- [Work order]
Print nothing but the lines below starting at the line that holds "Тхыдэ (710, 187)" and ending at the line that holds "Iуэху еплъыкIэ (89, 471)", including both, each exactly as written.
-- Exercise materials follows --
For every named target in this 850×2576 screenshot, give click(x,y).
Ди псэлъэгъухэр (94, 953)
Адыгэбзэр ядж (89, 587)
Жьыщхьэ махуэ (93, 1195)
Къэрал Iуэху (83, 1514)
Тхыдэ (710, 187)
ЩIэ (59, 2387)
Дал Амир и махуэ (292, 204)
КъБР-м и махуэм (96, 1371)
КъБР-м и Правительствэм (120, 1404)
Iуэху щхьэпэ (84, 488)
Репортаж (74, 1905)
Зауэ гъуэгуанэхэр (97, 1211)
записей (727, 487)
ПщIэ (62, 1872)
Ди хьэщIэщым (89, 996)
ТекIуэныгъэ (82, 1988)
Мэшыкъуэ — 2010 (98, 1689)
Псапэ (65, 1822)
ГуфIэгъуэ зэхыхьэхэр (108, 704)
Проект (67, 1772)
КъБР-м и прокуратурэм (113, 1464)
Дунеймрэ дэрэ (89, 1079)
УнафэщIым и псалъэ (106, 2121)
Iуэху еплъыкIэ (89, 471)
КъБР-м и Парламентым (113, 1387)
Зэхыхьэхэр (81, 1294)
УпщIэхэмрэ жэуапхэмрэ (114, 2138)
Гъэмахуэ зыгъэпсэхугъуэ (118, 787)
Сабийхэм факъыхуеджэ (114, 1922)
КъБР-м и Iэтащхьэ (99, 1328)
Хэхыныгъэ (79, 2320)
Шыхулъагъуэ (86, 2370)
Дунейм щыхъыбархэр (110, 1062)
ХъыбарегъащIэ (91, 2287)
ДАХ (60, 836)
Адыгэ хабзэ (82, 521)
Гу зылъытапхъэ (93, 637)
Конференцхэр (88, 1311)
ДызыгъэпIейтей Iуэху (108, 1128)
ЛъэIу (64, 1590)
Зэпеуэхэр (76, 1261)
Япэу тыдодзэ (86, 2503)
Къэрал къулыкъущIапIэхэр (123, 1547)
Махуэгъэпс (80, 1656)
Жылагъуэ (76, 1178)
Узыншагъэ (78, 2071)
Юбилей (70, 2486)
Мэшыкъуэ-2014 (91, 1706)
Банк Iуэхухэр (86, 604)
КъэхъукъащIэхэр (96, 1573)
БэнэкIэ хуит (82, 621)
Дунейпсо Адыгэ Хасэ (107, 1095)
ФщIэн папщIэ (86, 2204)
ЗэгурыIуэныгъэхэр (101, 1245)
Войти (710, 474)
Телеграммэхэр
-- Exercise materials concluded --
- [Exercise solution]
Тхыдэ (710, 187)
ЩIэ (59, 2387)
Дал Амир и махуэ (292, 204)
КъБР-м и махуэм (96, 1371)
КъБР-м и Правительствэм (120, 1404)
Iуэху щхьэпэ (84, 488)
Репортаж (74, 1905)
Зауэ гъуэгуанэхэр (97, 1211)
записей (727, 487)
ПщIэ (62, 1872)
Ди хьэщIэщым (89, 996)
ТекIуэныгъэ (82, 1988)
Мэшыкъуэ — 2010 (98, 1689)
Псапэ (65, 1822)
ГуфIэгъуэ зэхыхьэхэр (108, 704)
Проект (67, 1772)
КъБР-м и прокуратурэм (113, 1464)
Дунеймрэ дэрэ (89, 1079)
УнафэщIым и псалъэ (106, 2121)
Iуэху еплъыкIэ (89, 471)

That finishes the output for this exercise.